● **WHAT YOU ARE ASKED TO DO**:
Starting at the line with "Screen dimensions: 1280x720", retype every remaining line of the records exactly. Do not include pictures.

BEGIN EXERCISE INPUT

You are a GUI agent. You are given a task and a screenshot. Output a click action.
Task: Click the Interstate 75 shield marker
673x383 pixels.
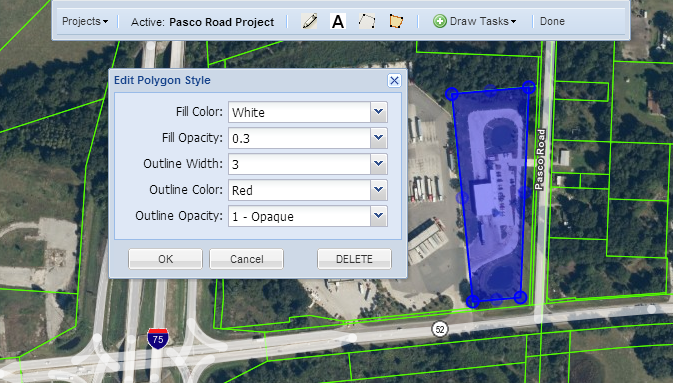tap(158, 338)
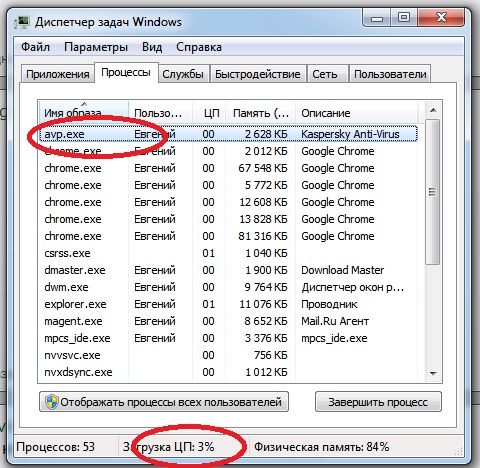Select the dmaster.exe Download Master row
The height and width of the screenshot is (468, 480).
pyautogui.click(x=228, y=270)
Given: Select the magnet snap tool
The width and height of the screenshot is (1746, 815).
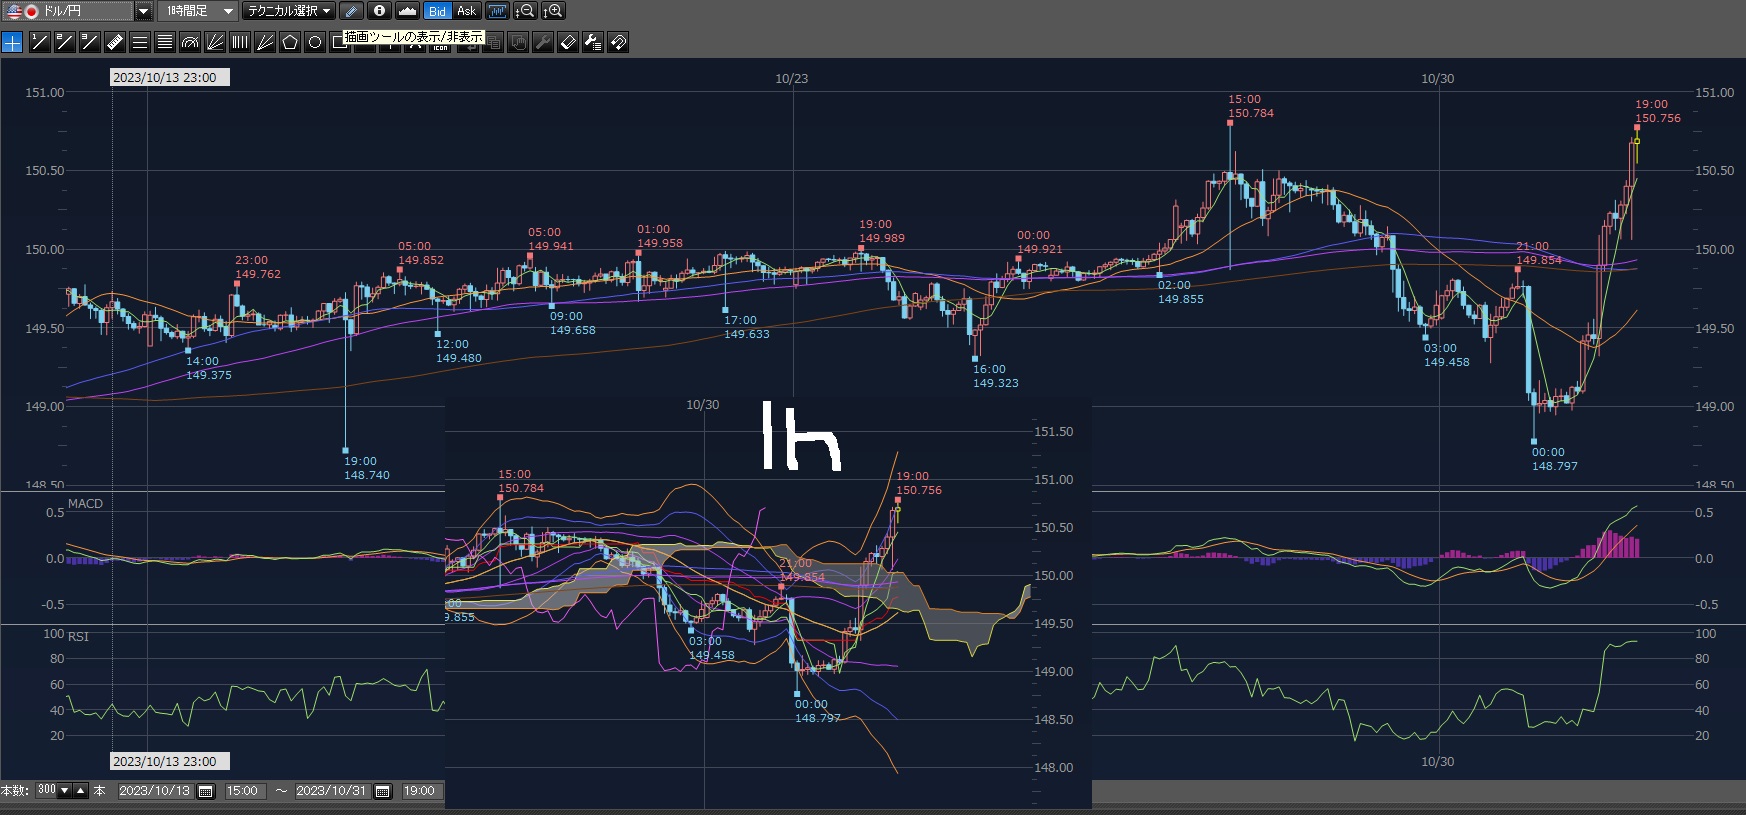Looking at the screenshot, I should (x=618, y=42).
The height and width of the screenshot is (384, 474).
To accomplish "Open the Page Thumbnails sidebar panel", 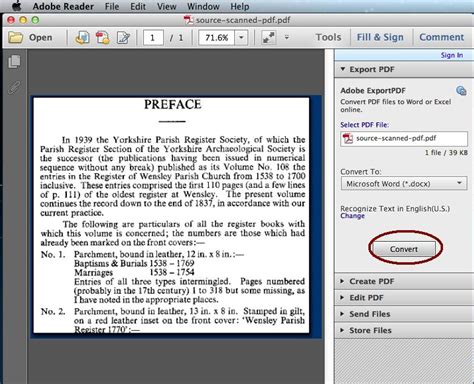I will [14, 62].
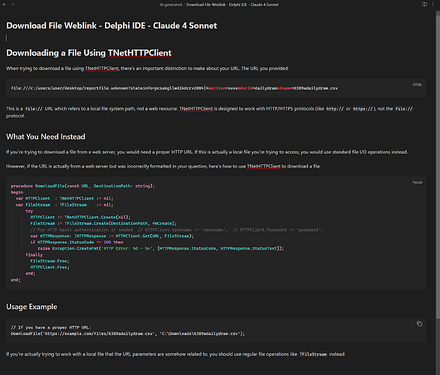Open the 'AI generated' breadcrumb folder
440x375 pixels.
tap(171, 5)
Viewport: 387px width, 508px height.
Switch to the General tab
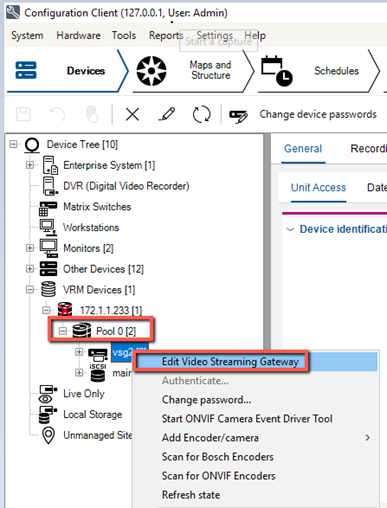(303, 149)
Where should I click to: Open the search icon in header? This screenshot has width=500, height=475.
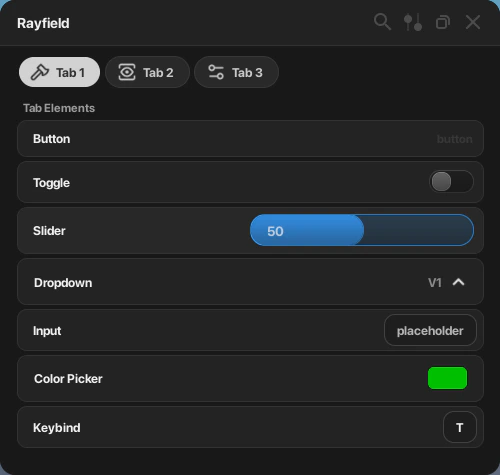(x=382, y=22)
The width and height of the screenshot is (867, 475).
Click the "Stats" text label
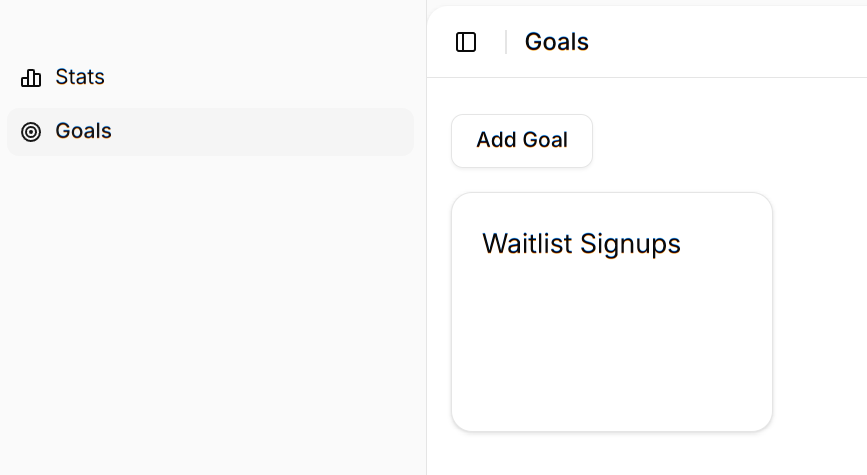[x=80, y=78]
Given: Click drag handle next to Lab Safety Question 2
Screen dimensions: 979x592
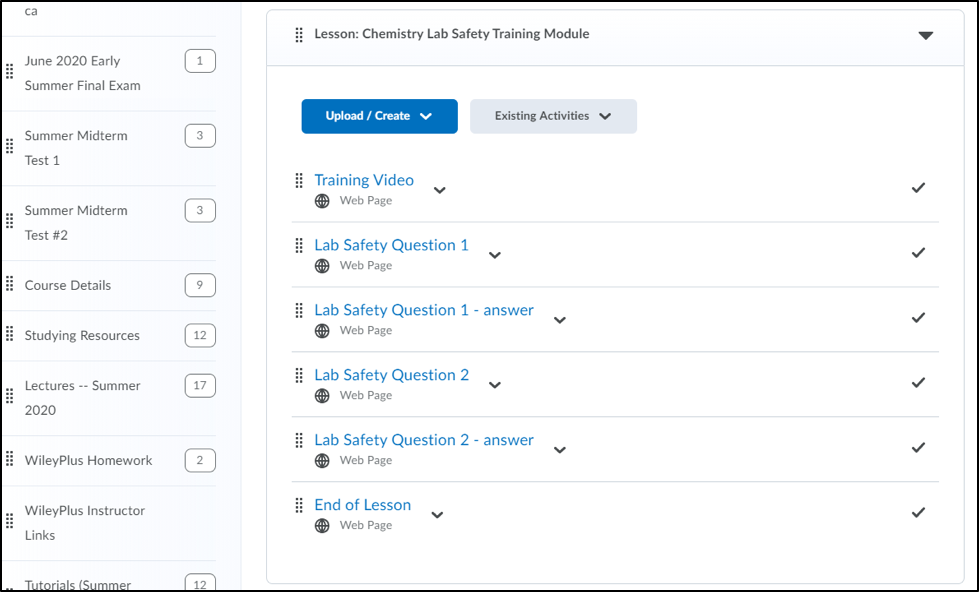Looking at the screenshot, I should [299, 376].
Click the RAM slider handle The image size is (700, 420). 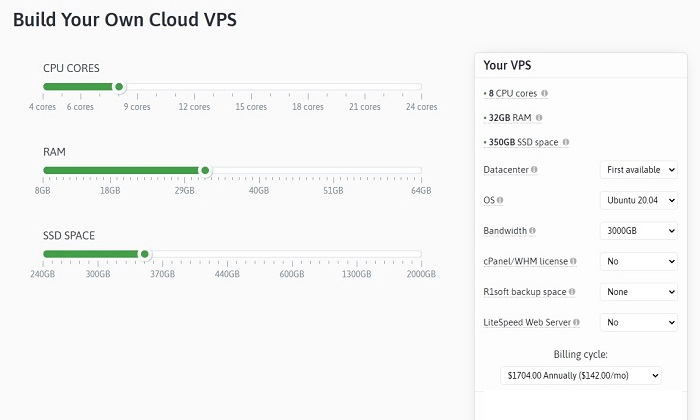[x=205, y=170]
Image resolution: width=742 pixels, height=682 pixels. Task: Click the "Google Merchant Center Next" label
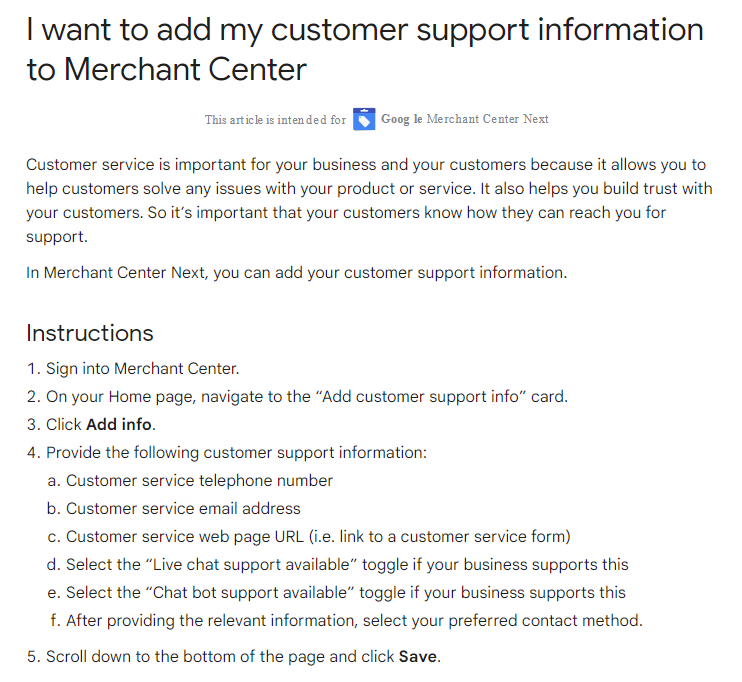[x=465, y=119]
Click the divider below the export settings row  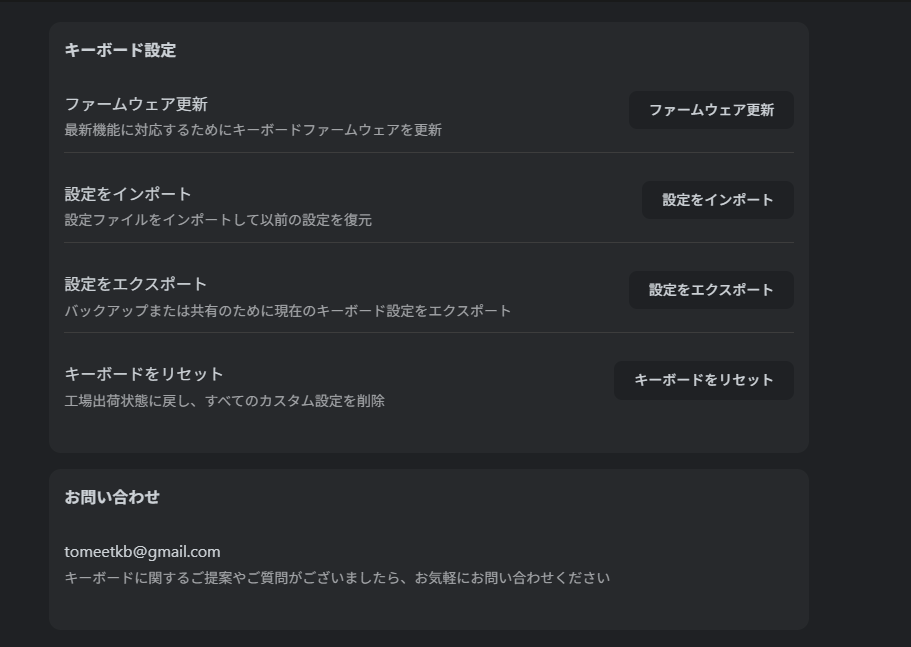pyautogui.click(x=429, y=333)
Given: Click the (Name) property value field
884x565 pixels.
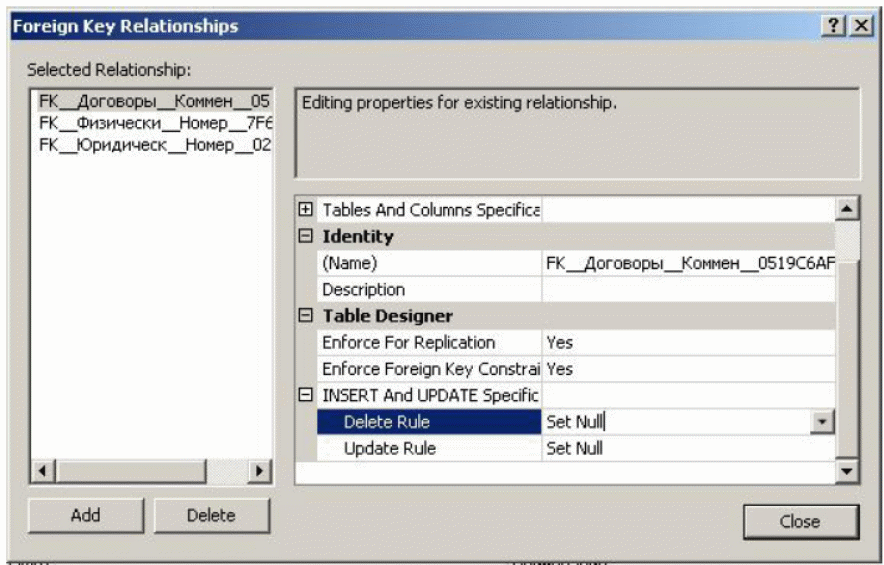Looking at the screenshot, I should pyautogui.click(x=688, y=264).
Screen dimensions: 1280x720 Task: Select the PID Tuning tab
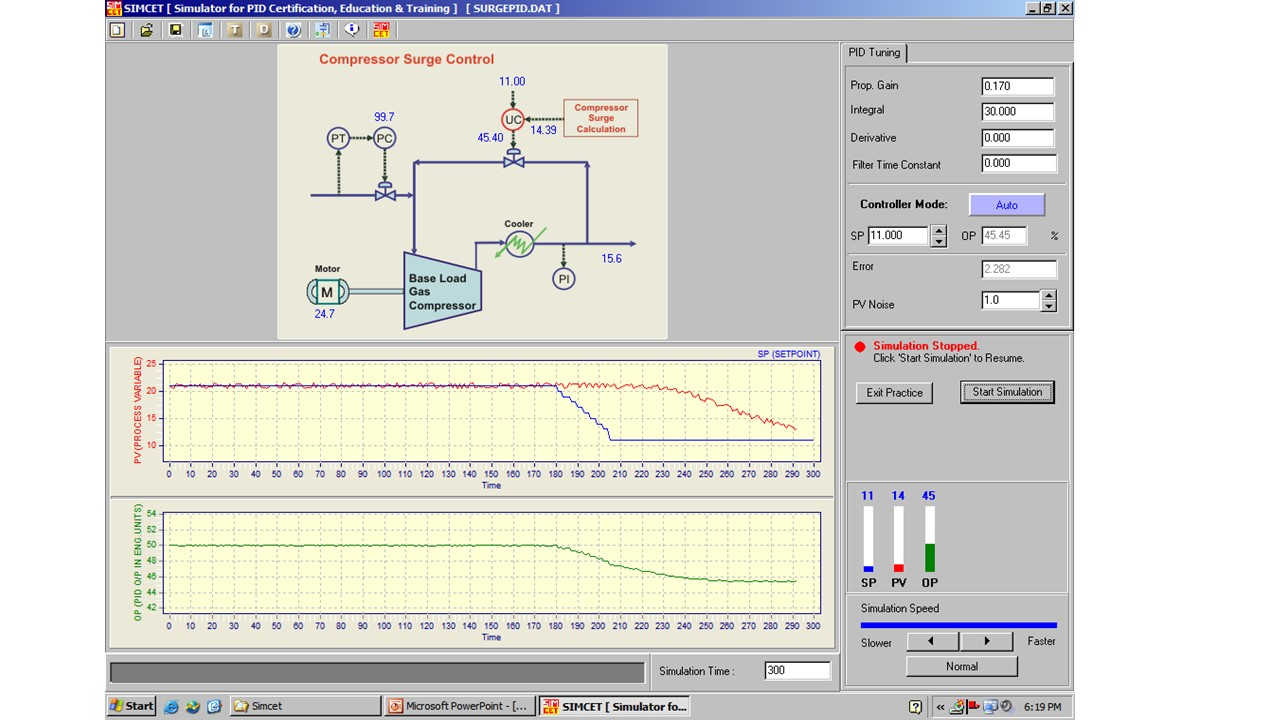874,53
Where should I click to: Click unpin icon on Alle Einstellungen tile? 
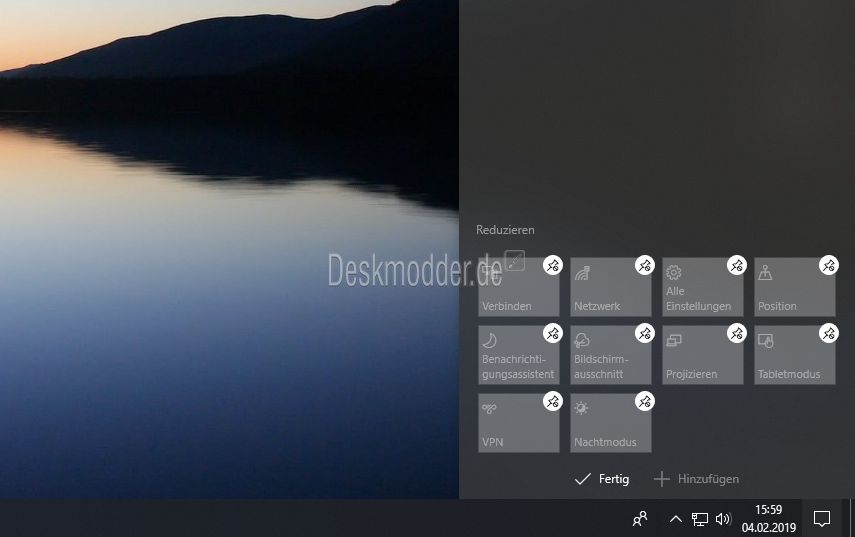[x=736, y=265]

END EXERCISE INPUT

● **EXERCISE RESULT**:
Screen dimensions: 1280x720 Task: Select the PID Tuning tab
874,53
Where should I click to: Click unpin icon on Alle Einstellungen tile? 
[x=736, y=265]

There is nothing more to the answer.